**TO BE DONE:** Can you turn the data below into a Markdown table with the columns "Index" and "Entry", numbering each row and leaving out any blank lines?
┄┄┄┄┄┄┄┄┄┄
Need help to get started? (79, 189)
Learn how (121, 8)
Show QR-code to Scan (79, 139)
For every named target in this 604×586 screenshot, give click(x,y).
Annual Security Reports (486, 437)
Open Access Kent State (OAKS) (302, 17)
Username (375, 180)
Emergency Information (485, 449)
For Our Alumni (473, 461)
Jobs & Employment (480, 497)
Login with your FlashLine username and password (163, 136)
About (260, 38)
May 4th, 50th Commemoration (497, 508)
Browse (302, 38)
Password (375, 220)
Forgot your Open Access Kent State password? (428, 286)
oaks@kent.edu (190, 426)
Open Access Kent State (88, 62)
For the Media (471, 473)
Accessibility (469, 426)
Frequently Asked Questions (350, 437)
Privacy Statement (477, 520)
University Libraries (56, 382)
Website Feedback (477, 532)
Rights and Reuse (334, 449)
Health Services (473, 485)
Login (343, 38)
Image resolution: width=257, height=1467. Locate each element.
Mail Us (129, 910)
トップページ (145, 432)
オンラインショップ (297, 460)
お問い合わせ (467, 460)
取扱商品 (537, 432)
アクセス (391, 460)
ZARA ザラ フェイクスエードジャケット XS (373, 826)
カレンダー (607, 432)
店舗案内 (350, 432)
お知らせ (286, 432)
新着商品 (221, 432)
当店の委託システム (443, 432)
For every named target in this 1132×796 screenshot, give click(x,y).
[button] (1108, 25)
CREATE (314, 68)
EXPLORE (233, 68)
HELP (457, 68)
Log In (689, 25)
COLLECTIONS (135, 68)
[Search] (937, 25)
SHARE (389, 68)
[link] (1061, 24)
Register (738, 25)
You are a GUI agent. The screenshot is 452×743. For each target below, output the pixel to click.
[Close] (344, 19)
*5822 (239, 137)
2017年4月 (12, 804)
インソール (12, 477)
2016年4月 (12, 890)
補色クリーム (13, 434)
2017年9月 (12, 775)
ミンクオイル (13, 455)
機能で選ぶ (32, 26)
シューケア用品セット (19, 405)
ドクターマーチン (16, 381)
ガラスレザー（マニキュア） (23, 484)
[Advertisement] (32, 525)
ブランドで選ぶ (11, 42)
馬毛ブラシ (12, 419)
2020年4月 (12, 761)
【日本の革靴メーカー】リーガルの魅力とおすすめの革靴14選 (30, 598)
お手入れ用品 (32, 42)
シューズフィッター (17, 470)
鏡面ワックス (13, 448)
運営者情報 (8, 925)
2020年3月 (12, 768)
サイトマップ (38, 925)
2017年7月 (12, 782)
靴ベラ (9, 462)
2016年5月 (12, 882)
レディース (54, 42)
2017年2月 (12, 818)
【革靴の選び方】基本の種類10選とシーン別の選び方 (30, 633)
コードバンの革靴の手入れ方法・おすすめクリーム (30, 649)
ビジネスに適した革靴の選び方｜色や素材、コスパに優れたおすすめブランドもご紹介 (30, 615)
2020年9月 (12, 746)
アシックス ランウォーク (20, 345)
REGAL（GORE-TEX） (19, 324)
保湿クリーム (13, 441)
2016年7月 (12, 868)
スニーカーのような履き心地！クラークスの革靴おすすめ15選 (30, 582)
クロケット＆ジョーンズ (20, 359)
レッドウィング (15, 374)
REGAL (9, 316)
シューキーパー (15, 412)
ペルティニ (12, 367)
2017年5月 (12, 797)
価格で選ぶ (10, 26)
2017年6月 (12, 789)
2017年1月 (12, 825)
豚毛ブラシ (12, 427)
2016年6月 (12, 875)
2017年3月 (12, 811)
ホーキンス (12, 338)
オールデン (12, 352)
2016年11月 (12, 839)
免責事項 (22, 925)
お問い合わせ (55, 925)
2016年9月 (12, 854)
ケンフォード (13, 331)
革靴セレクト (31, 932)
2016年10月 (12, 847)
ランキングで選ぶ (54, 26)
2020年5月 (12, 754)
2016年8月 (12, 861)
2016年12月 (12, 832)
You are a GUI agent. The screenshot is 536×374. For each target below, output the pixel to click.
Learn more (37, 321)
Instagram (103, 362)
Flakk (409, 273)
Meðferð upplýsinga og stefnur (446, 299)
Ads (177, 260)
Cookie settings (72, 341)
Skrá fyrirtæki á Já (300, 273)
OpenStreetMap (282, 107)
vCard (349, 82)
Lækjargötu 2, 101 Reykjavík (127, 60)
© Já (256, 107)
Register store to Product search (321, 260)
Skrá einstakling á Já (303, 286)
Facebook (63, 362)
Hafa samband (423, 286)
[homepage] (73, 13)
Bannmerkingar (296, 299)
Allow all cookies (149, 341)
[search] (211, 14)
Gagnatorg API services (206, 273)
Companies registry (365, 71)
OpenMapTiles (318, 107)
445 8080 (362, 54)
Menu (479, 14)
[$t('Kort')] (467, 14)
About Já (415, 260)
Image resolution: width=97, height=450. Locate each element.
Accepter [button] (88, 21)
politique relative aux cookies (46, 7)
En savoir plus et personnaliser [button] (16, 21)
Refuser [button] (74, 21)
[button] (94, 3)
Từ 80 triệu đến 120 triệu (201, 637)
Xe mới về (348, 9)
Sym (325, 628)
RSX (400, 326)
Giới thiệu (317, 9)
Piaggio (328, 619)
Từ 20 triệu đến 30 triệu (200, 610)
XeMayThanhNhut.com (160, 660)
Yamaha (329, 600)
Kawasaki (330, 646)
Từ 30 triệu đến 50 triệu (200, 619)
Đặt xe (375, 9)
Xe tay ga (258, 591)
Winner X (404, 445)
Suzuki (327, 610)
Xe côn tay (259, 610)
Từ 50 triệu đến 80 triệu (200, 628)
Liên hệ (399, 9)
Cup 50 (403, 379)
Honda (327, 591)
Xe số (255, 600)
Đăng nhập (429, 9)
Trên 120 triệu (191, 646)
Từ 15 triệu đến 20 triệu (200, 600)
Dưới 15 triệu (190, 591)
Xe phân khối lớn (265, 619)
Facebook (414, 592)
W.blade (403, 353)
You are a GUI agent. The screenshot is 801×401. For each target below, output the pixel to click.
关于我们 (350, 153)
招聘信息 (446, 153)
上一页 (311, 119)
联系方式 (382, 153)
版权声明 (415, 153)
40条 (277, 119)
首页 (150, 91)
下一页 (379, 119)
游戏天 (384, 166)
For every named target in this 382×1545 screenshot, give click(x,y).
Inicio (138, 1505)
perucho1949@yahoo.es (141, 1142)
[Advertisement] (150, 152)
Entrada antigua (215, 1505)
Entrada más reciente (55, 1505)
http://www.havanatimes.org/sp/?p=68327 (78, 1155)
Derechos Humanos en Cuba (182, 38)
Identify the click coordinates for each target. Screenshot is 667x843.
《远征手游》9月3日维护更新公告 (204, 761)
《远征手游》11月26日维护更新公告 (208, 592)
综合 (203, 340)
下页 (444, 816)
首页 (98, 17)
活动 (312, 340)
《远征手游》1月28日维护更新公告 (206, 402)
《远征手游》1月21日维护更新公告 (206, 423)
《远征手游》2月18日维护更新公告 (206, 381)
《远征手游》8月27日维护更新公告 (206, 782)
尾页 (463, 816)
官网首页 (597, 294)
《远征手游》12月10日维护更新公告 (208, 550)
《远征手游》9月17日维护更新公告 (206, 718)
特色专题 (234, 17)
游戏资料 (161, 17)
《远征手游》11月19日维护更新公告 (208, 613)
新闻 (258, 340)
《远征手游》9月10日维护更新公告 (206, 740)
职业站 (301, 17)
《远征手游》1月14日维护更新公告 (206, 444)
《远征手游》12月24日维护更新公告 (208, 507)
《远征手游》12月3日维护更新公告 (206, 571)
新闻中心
┄┄┄┄┄┄┄┄┄┄
**RESULT OF THIS TASK:**
| Index | Entry |
|---|---|
| 1 | Need help to get started? (79, 189) |
| 2 | Learn how (121, 8) |
| 3 | Show QR-code to Scan (79, 139) |
| 4 | For every named target in this 604×586 screenshot, give click(x,y). |
| 5 | Annual Security Reports (486, 437) |
| 6 | Open Access Kent State (OAKS) (302, 17) |
| 7 | Username (375, 180) |
| 8 | Emergency Information (485, 449) |
| 9 | For Our Alumni (473, 461) |
| 10 | Jobs & Employment (480, 497) |
| 11 | Login with your FlashLine username and password (163, 136) |
| 12 | About (260, 38) |
| 13 | May 4th, 50th Commemoration (497, 508) |
| 14 | Browse (302, 38) |
| 15 | Password (375, 220) |
| 16 | Forgot your Open Access Kent State password? (428, 286) |
| 17 | oaks@kent.edu (190, 426) |
| 18 | Open Access Kent State (88, 62) |
| 19 | For the Media (471, 473) |
| 20 | Accessibility (469, 426) |
| 21 | Frequently Asked Questions (350, 437) |
| 22 | Privacy Statement (477, 520) |
| 23 | University Libraries (56, 382) |
| 24 | Website Feedback (477, 532) |
| 25 | Rights and Reuse (334, 449) |
| 26 | Health Services (473, 485) |
| 27 | Login (343, 38) |
| 28 | Image resolution: width=257, height=1467. Locate each element. |
| 29 | Mail Us (129, 910) |
| 30 | トップページ (145, 432) |
| 31 | オンラインショップ (297, 460) |
| 32 | お問い合わせ (467, 460) |
| 33 | 取扱商品 (537, 432) |
| 34 | アクセス (391, 460) |
| 35 | ZARA ザラ フェイクスエードジャケット XS (373, 826) |
| 36 | カレンダー (607, 432) |
| 37 | 店舗案内 (350, 432) |
| 38 | お知らせ (286, 432) |
| 39 | 新着商品 (221, 432) |
| 40 | 当店の委託システム (443, 432) |
| 41 | For every named target in this 1132×796 screenshot, give click(x,y). |
| 42 | [button] (1108, 25) |
| 43 | CREATE (314, 68) |
| 44 | EXPLORE (233, 68) |
| 45 | HELP (457, 68) |
| 46 | Log In (689, 25) |
| 47 | COLLECTIONS (135, 68) |
| 48 | [Search] (937, 25) |
| 49 | SHARE (389, 68) |
| 50 | [link] (1061, 24) |
| 51 | Register (738, 25) |
| 52 | You are a GUI agent. The screenshot is 452×743. For each target below, output the pixel to click. |
| 53 | [Close] (344, 19) |
| 54 | *5822 (239, 137) |
| 55 | 2017年4月 (12, 804) |
| 56 | インソール (12, 477) |
| 57 | 2016年4月 (12, 890) |
| 58 | 補色クリーム (13, 434) |
| 59 | 2017年9月 (12, 775) |
| 60 | ミンクオイル (13, 455) |
| 61 | 機能で選ぶ (32, 26) |
| 62 | シューケア用品セット (19, 405) |
| 63 | ドクターマーチン (16, 381) |
| 64 | ガラスレザー（マニキュア） (23, 484) |
| 65 | [Advertisement] (32, 525) |
| 66 | ブランドで選ぶ (11, 42) |
| 67 | 馬毛ブラシ (12, 419) |
| 68 | 2020年4月 (12, 761) |
| 69 | 【日本の革靴メーカー】リーガルの魅力とおすすめの革靴14選 (30, 598) |
| 70 | お手入れ用品 (32, 42) |
| 71 | シューズフィッター (17, 470) |
| 72 | 鏡面ワックス (13, 448) |
| 73 | 運営者情報 (8, 925) |
| 74 | 2020年3月 (12, 768) |
| 75 | サイトマップ (38, 925) |
| 76 | 2017年7月 (12, 782) |
| 77 | 靴ベラ (9, 462) |
| 78 | 2016年5月 (12, 882) |
| 79 | レディース (54, 42) |
| 80 | 2017年2月 (12, 818) |
| 81 | 【革靴の選び方】基本の種類10選とシーン別の選び方 (30, 633) |
| 82 | コードバンの革靴の手入れ方法・おすすめクリーム (30, 649) |
| 83 | ビジネスに適した革靴の選び方｜色や素材、コスパに優れたおすすめブランドもご紹介 (30, 615) |
| 84 | 2020年9月 (12, 746) |
| 85 | アシックス ランウォーク (20, 345) |
| 86 | REGAL（GORE-TEX） (19, 324) |
| 87 | 保湿クリーム (13, 441) |
| 88 | 2016年7月 (12, 868) |
| 89 | スニーカーのような履き心地！クラークスの革靴おすすめ15選 (30, 582) |
| 90 | クロケット＆ジョーンズ (20, 359) |
| 91 | レッドウィング (15, 374) |
| 92 | REGAL (9, 316) |
| 93 | シューキーパー (15, 412) |
| 94 | ペルティニ (12, 367) |
| 95 | 2017年5月 (12, 797) |
| 96 | 価格で選ぶ (10, 26) |
| 97 | 2017年6月 (12, 789) |
| 98 | 2017年1月 (12, 825) |
| 99 | 豚毛ブラシ (12, 427) |
| 100 | 2016年6月 (12, 875) |
| 101 | 2017年3月 (12, 811) |
| 102 | ホーキンス (12, 338) |
| 103 | オールデン (12, 352) |
| 104 | 2016年11月 (12, 839) |
| 105 | 免責事項 (22, 925) |
| 106 | お問い合わせ (55, 925) |
| 107 | 2016年9月 (12, 854) |
| 108 | ケンフォード (13, 331) |
| 109 | 革靴セレクト (31, 932) |
| 110 | 2016年10月 (12, 847) |
| 111 | ランキングで選ぶ (54, 26) |
| 112 | 2020年5月 (12, 754) |
| 113 | 2016年8月 (12, 861) |
| 114 | 2016年12月 (12, 832) |
| 115 | You are a GUI agent. The screenshot is 536×374. For each target below, output the pixel to click. |
| 116 | Learn more (37, 321) |
| 117 | Instagram (103, 362) |
| 118 | Flakk (409, 273) |
| 119 | Meðferð upplýsinga og stefnur (446, 299) |
| 120 | Ads (177, 260) |
| 121 | Cookie settings (72, 341) |
| 122 | Skrá fyrirtæki á Já (300, 273) |
| 123 | OpenStreetMap (282, 107) |
| 124 | vCard (349, 82) |
| 125 | Lækjargötu 2, 101 Reykjavík (127, 60) |
| 126 | © Já (256, 107) |
| 127 | Register store to Product search (321, 260) |
| 128 | Skrá einstakling á Já (303, 286) |
| 129 | Facebook (63, 362) |
| 130 | Hafa samband (423, 286) |
| 131 | [homepage] (73, 13) |
| 132 | Bannmerkingar (296, 299) |
| 133 | Allow all cookies (149, 341) |
| 134 | [search] (211, 14) |
| 135 | Gagnatorg API services (206, 273) |
| 136 | Companies registry (365, 71) |
| 137 | OpenMapTiles (318, 107) |
| 138 | 445 8080 (362, 54) |
| 139 | Menu (479, 14) |
| 140 | [$t('Kort')] (467, 14) |
| 141 | About Já (415, 260) |
| 142 | Image resolution: width=97, height=450. Locate each element. |
| 143 | Accepter [button] (88, 21) |
| 144 | politique relative aux cookies (46, 7) |
| 145 | En savoir plus et personnaliser [button] (16, 21) |
| 146 | Refuser [button] (74, 21) |
| 147 | [button] (94, 3) |
| 148 | Từ 80 triệu đến 120 triệu (201, 637) |
| 149 | Xe mới về (348, 9) |
| 150 | Sym (325, 628) |
| 151 | RSX (400, 326) |
| 152 | Giới thiệu (317, 9) |
| 153 | Piaggio (328, 619) |
| 154 | Từ 20 triệu đến 30 triệu (200, 610) |
| 155 | XeMayThanhNhut.com (160, 660) |
| 156 | Yamaha (329, 600) |
| 157 | Kawasaki (330, 646) |
| 158 | Từ 30 triệu đến 50 triệu (200, 619) |
| 159 | Đặt xe (375, 9) |
| 160 | Xe tay ga (258, 591) |
| 161 | Winner X (404, 445) |
| 162 | Suzuki (327, 610) |
| 163 | Xe côn tay (259, 610) |
| 164 | Từ 50 triệu đến 80 triệu (200, 628) |
| 165 | Liên hệ (399, 9) |
| 166 | Cup 50 (403, 379) |
| 167 | Honda (327, 591) |
| 168 | Xe số (255, 600) |
| 169 | Đăng nhập (429, 9) |
| 170 | Trên 120 triệu (191, 646) |
| 171 | Từ 15 triệu đến 20 triệu (200, 600) |
| 172 | Dưới 15 triệu (190, 591) |
| 173 | Xe phân khối lớn (265, 619) |
| 174 | Facebook (414, 592) |
| 175 | W.blade (403, 353) |
| 176 | You are a GUI agent. The screenshot is 801×401. For each target below, output the pixel to click. |
| 177 | 关于我们 (350, 153) |
| 178 | 招聘信息 (446, 153) |
| 179 | 上一页 (311, 119) |
| 180 | 联系方式 (382, 153) |
| 181 | 版权声明 (415, 153) |
| 182 | 40条 (277, 119) |
| 183 | 首页 (150, 91) |
| 184 | 下一页 (379, 119) |
| 185 | 游戏天 (384, 166) |
| 186 | For every named target in this 382×1545 screenshot, give click(x,y). |
| 187 | Inicio (138, 1505) |
| 188 | perucho1949@yahoo.es (141, 1142) |
| 189 | [Advertisement] (150, 152) |
| 190 | Entrada antigua (215, 1505) |
| 191 | Entrada más reciente (55, 1505) |
| 192 | http://www.havanatimes.org/sp/?p=68327 (78, 1155) |
| 193 | Derechos Humanos en Cuba (182, 38) |
| 194 | Identify the click coordinates for each target. Screenshot is 667x843. |
| 195 | 《远征手游》9月3日维护更新公告 (204, 761) |
| 196 | 《远征手游》11月26日维护更新公告 (208, 592) |
| 197 | 综合 (203, 340) |
| 198 | 下页 (444, 816) |
| 199 | 首页 (98, 17) |
| 200 | 活动 (312, 340) |
| 201 | 《远征手游》1月28日维护更新公告 (206, 402) |
| 202 | 《远征手游》1月21日维护更新公告 (206, 423) |
| 203 | 《远征手游》2月18日维护更新公告 (206, 381) |
| 204 | 《远征手游》8月27日维护更新公告 (206, 782) |
| 205 | 尾页 (463, 816) |
| 206 | 官网首页 (597, 294) |
| 207 | 《远征手游》12月10日维护更新公告 (208, 550) |
| 208 | 《远征手游》9月17日维护更新公告 (206, 718) |
| 209 | 特色专题 (234, 17) |
| 210 | 游戏资料 (161, 17) |
| 211 | 《远征手游》11月19日维护更新公告 (208, 613) |
| 212 | 新闻 (258, 340) |
| 213 | 《远征手游》9月10日维护更新公告 (206, 740) |
| 214 | 职业站 (301, 17) |
| 215 | 《远征手游》1月14日维护更新公告 (206, 444) |
| 216 | 《远征手游》12月24日维护更新公告 (208, 507) |
| 217 | 《远征手游》12月3日维护更新公告 (206, 571) |
| 218 | 新闻中心 |